Barbatos tomba à genoux, n’ayant aucune idée de ce que cela signifiait.
« Tu te fous de moi ? Tu peux vraiment identifier des coordonnées juste à l’instinct ? »
« Qu’est-ce qui ne va pas, Barbatos ? » demanda Chastille. « Tu veux un peu d’eau ? »
« Pourquoi ? Suis-je le seul à avoir été laissé derrière. Pourquoi ? »
On aurait dit que c’était un coup dur pour sa fierté et sa confiance. Il ne cessait de marmonner tout seul, refusant d’accepter la réalité, tandis que Chastille le réconfortait en lui caressant le dos.
C’est donc ça, le vrai talent…
Zagan détestait le mot « génie », car il désignait des personnes qui possédaient des capacités bien supérieures à la moyenne sans jamais fournir le moindre effort. C’était ridicule. La plupart de ces personnes qualifiées de génies avaient atteint ce niveau après des années d’efforts et de dévouement, et Zagan ne supportait pas qu’on les résume à un mot aussi superficiel.
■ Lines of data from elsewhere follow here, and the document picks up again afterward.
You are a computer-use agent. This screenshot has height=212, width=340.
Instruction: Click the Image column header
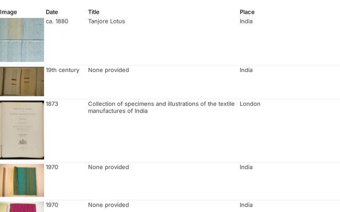coord(9,12)
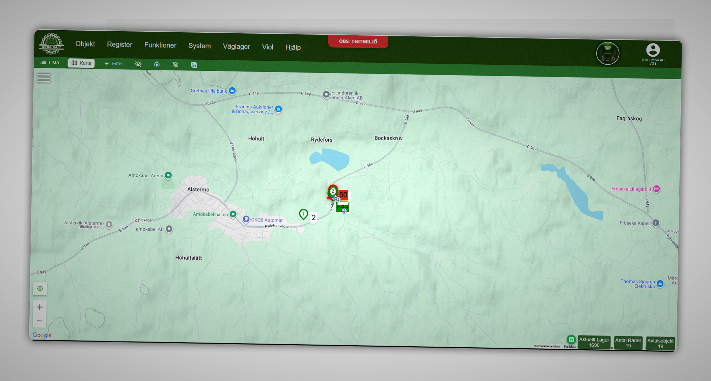Open the Väglager menu
Image resolution: width=711 pixels, height=381 pixels.
pyautogui.click(x=236, y=47)
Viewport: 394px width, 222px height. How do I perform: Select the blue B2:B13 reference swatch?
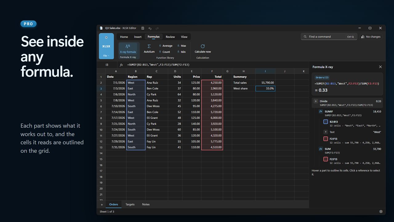click(326, 122)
Par-dessus tout, c’était ainsi que parlait un mauvais perdant. « C’est un génie. Il est différent de moi. C’est pour ça qu’il est tout naturel qu’il soit meilleur. » Les faibles utilisaient ces mots pour se consoler. Pourtant, il y avait là quelque chose que Zagan ne pouvait décrire que comme du talent, un énorme bond en avant porté par l’imagination et l’instinct.